It's possible with dmcrypt and LUKS, but you void most of the reasons for using ZFS. encryptFS is also a possibility, but it's both much less secure (an attacker can run ls) and also drops a few ZFS features like dedup.
Meanwhile, Solaris 11 has FDE that actually works, and there seems to be no serious FOSS effort either to reverse engineer their work, or to design something better.
In 2013, no software developer should be storing things without FDE unless they have unusual physical security measures. That makes FOSS ZFS a non-starter for most of the people who would use it.
Where do you store your encryption keys? If they're on a removable USB device (for example), you'd have to contact the datacenter personnel to plug them in in the event you had to reboot (which happens from time to time if you perform OS SRU uprades). If the USB device is left in the server and someone gains privileged access to the machine, they've got the key as well as the data. If the USB device is not in the server and someone gains privileged access to the machine, they still have access to the data.

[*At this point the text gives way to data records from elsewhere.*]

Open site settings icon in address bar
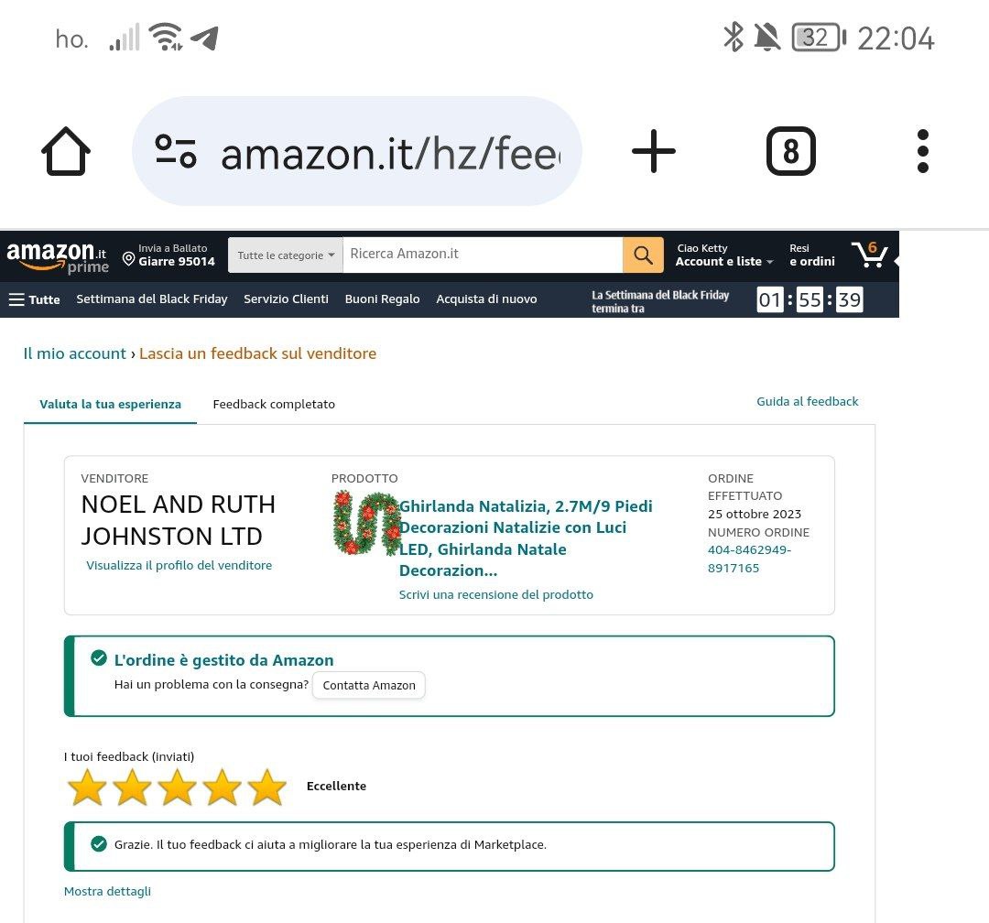989x923 pixels. click(176, 151)
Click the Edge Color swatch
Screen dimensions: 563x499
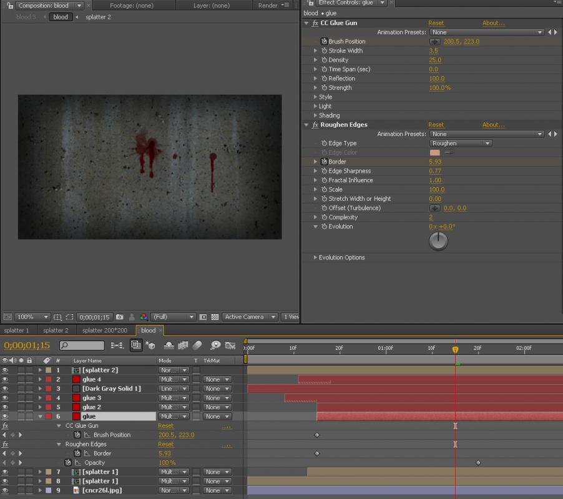[435, 153]
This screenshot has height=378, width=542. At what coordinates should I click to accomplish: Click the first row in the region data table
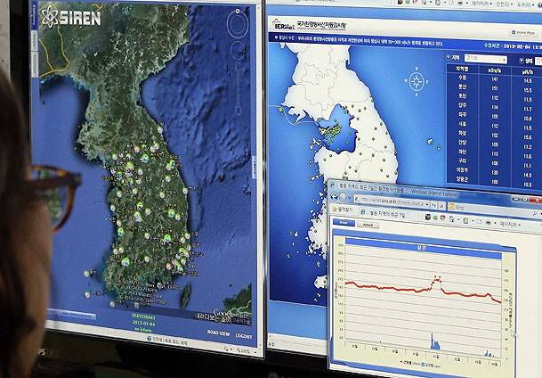pyautogui.click(x=487, y=79)
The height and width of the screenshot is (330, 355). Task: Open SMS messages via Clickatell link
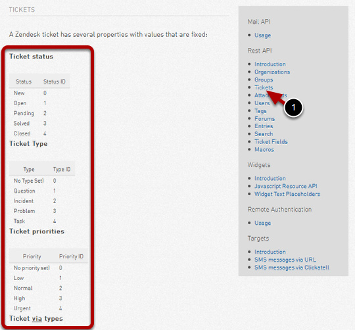pos(292,268)
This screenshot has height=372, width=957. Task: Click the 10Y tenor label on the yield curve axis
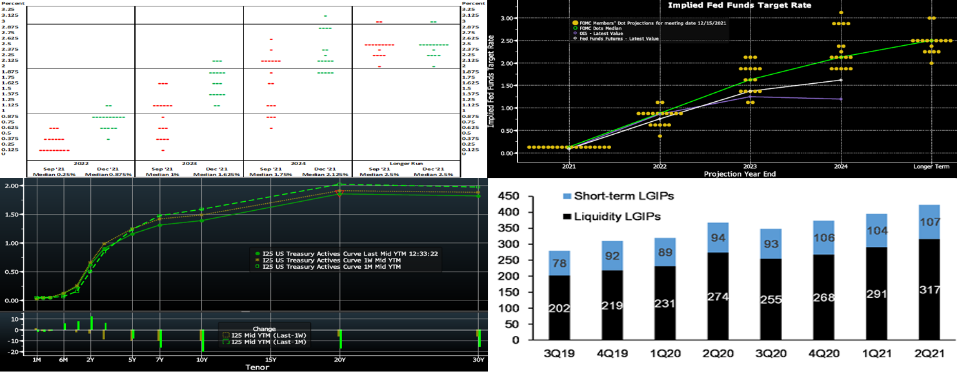pyautogui.click(x=201, y=359)
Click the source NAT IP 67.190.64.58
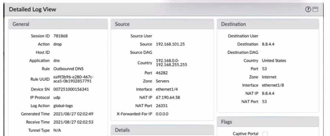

The only time disk encryption is valuable is when the machine is off or the disks are being transported.
I'm thinking about the case where you have a computer in the home or office environment, e.g. the burglary attack vector. It's not just notebooks that get stolen.

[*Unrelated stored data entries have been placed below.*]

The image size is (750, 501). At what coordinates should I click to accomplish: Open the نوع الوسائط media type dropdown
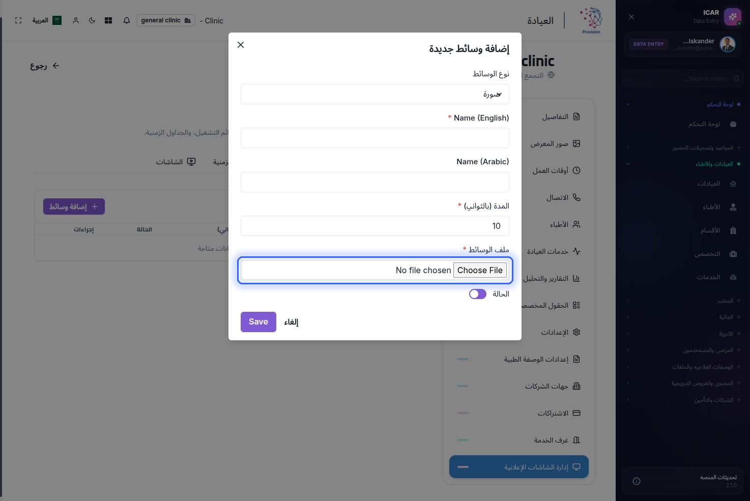[x=375, y=94]
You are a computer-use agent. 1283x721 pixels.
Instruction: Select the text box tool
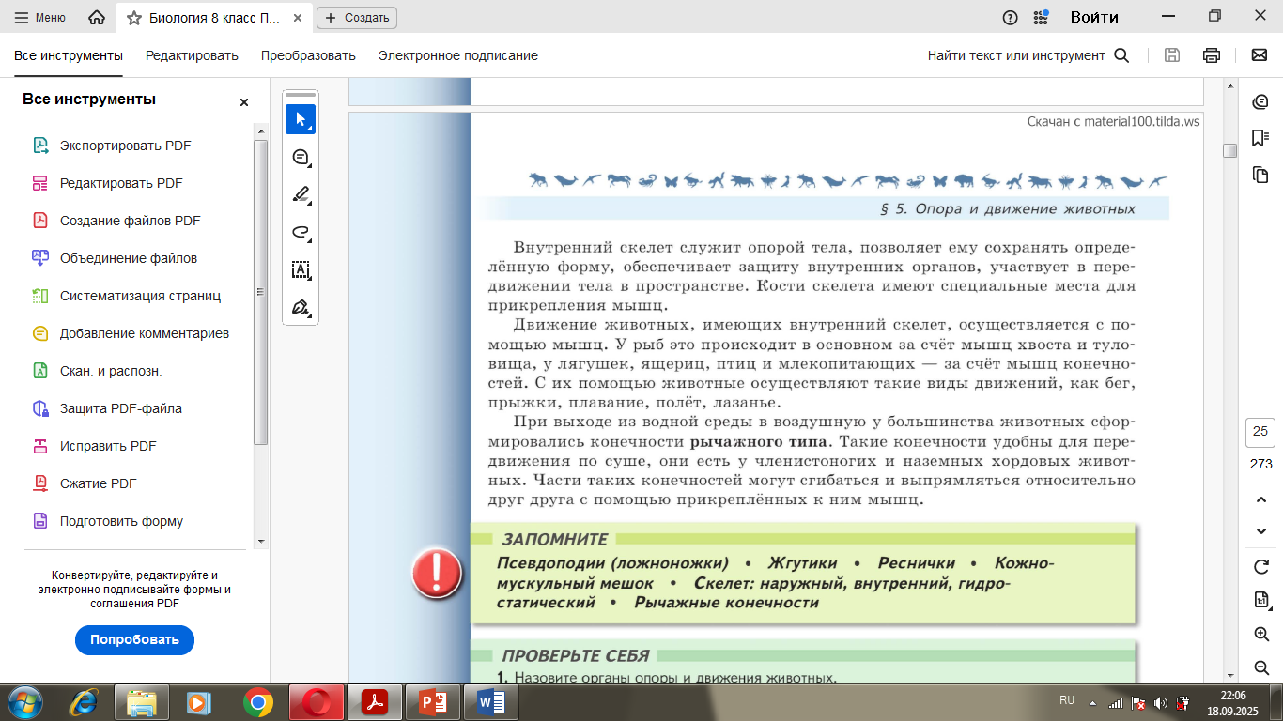(x=300, y=270)
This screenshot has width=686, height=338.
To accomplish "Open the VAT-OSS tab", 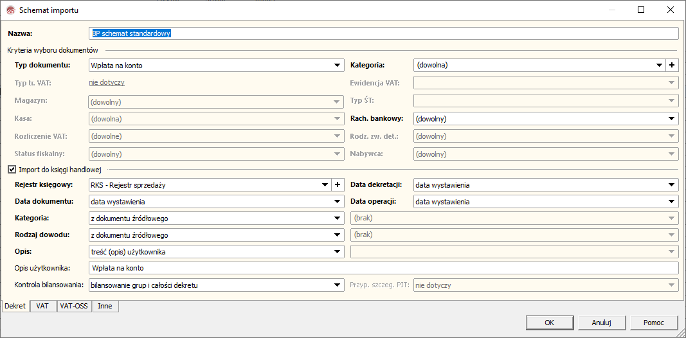I will pyautogui.click(x=73, y=307).
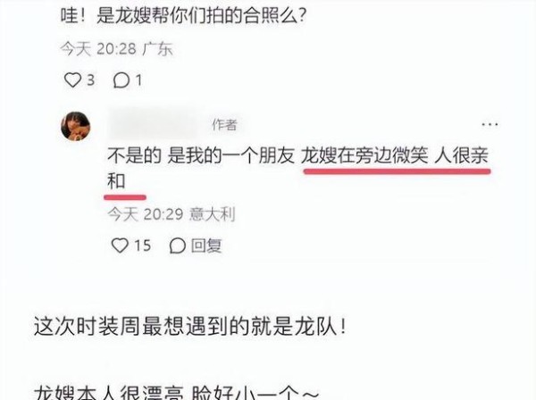Screen dimensions: 536x400
Task: Tap the reply text 不是的 是我的一个朋友
Action: [201, 155]
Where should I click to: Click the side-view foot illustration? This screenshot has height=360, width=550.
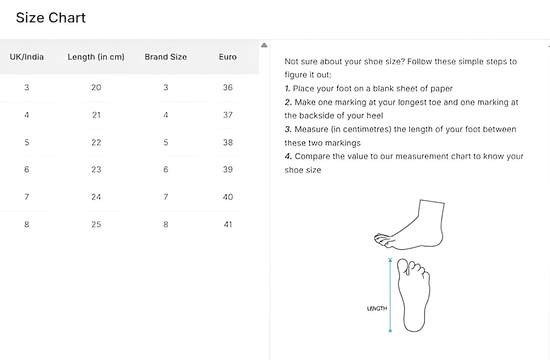412,226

I'm also considering the corporate or government espionage vector, where you have a reasonably skilled on-site attacker trying to read or modify the disk contents. In this case you are typing the keys in on boot, and you either ignore the RAM extraction attacks (which are difficult to execute in practice for non-academic attackers) or you can mitigate them by storing in L1 cache and so on.
Datacenters have unusually high physical security, and in addition I don't generally store highly sensitive data there (my work doesn't involve PCI compliance etc.) Whereas I do have PCI-level data about myself on my own computers.
Very good point. I guess I've been working in environments with datacenters too long. :)
"I'm also considering the corporate or government espionage vector, where you have a reasonably skilled on-site attacker trying to read or modify the disk contents."
Again though, that only protects you if the disks are out or the machine is down. If you have someone with that level of skill within your organization, they'll likely gain access to the running computer where the data has already been made accessible in decrypted form.
Its too bad, i really dislike Oracle, but its the best tool for the job currently.
And for the person above, as long as you restrict the pool version to 28 when creating under solaris 11 you can still migrate between solaris/linux/bsd. Obviously you lose out on native FDE though.
It's a little disheartening to see people pay so much attention to a fictitious number, which really has no regard to the actual state of the code/project. Whether v1.0 or v0.1 was used, the quality of the release would not differ any.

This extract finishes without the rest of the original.